▸ **Exercise inputs**
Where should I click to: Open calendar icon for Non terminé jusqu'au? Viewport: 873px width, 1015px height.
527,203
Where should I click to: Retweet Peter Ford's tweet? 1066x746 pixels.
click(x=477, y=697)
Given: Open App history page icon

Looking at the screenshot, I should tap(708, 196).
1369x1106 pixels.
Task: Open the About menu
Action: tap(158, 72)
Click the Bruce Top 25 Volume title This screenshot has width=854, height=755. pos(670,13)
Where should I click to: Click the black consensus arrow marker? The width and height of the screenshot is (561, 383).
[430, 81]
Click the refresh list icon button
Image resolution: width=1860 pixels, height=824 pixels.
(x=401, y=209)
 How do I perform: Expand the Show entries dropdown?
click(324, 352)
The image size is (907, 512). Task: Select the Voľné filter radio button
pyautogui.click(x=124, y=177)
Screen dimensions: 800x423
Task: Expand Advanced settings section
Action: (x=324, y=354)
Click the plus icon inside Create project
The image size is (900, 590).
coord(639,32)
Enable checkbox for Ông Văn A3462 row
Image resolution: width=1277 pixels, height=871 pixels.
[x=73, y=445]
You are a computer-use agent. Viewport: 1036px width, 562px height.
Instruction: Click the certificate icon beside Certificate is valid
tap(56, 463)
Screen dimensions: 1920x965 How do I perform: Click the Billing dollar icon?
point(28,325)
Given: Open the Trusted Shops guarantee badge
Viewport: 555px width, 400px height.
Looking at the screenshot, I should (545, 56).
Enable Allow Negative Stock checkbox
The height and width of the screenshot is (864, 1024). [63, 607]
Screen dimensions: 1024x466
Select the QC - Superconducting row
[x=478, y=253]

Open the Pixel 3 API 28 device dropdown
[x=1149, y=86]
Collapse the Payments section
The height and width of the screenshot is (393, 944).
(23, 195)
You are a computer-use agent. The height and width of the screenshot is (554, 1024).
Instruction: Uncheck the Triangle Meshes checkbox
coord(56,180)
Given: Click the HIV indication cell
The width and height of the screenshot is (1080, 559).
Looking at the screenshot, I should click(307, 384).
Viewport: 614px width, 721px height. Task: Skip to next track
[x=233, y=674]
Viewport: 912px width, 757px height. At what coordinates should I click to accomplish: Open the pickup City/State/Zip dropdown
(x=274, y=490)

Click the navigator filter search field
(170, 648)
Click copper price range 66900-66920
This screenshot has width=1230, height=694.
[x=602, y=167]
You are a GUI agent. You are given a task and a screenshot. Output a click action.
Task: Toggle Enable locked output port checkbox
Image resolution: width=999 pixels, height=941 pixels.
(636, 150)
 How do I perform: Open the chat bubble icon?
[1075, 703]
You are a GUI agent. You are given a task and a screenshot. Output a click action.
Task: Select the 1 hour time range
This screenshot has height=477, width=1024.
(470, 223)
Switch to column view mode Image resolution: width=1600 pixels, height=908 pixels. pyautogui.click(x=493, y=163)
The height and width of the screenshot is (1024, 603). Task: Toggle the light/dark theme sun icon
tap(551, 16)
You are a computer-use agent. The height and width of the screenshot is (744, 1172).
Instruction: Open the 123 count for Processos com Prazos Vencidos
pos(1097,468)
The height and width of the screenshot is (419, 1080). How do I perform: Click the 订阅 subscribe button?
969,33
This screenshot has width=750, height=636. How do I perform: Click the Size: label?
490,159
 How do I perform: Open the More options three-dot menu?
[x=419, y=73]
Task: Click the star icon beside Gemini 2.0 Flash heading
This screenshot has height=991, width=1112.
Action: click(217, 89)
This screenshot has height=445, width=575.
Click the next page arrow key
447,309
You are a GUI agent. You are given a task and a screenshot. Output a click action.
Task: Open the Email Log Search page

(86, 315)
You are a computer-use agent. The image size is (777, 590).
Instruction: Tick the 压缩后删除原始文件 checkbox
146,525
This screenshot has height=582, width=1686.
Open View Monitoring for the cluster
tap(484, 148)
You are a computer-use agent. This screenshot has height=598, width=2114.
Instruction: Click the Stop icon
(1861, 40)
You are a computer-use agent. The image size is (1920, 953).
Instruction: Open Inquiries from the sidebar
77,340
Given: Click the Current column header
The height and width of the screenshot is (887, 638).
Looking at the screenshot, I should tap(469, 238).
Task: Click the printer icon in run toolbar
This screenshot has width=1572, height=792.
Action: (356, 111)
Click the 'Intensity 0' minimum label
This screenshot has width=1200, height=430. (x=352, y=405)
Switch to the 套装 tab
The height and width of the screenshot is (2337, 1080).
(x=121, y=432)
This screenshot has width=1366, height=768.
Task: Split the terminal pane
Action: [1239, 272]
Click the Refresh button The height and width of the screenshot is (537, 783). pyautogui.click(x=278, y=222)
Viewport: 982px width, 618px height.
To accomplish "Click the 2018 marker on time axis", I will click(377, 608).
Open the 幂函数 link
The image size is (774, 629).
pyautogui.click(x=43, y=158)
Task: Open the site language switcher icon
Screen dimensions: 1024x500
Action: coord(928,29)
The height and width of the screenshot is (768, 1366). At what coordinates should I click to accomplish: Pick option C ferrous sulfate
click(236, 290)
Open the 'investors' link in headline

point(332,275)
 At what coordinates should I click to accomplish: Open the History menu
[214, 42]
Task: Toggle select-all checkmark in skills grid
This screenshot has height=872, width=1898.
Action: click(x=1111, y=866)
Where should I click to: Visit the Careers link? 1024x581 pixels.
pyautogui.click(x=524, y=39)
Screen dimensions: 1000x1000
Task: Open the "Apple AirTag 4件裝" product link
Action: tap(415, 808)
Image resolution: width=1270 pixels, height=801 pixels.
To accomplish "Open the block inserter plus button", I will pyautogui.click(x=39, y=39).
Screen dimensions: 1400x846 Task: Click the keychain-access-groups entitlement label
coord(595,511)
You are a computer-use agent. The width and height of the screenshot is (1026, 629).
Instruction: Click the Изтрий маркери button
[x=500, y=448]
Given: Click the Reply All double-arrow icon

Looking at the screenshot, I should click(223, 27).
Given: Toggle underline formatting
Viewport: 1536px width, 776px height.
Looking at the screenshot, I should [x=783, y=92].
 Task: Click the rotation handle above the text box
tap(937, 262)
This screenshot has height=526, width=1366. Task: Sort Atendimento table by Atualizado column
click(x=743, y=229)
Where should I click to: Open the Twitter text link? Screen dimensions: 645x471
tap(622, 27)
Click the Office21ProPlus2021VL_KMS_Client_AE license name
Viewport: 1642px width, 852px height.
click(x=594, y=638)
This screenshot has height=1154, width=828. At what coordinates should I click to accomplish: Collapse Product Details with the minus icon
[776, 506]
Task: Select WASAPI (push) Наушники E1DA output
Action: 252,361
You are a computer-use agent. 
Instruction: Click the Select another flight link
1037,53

▸ **Task statement**
Number of lines holding "range" in the material: state it with no other words.

▸ **Answer box**
2